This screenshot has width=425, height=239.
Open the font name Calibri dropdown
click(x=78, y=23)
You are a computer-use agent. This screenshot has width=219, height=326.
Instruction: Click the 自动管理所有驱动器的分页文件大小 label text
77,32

* * * * *

_What the task requires_
Transcribe the material exactly, so that no line is lost or altered.

_Task solution_
This screenshot has width=425, height=239.
Open the font name Calibri dropdown
click(x=78, y=23)
You are a computer-use agent. This screenshot has width=219, height=326.
Instruction: Click the 自动管理所有驱动器的分页文件大小 label text
77,32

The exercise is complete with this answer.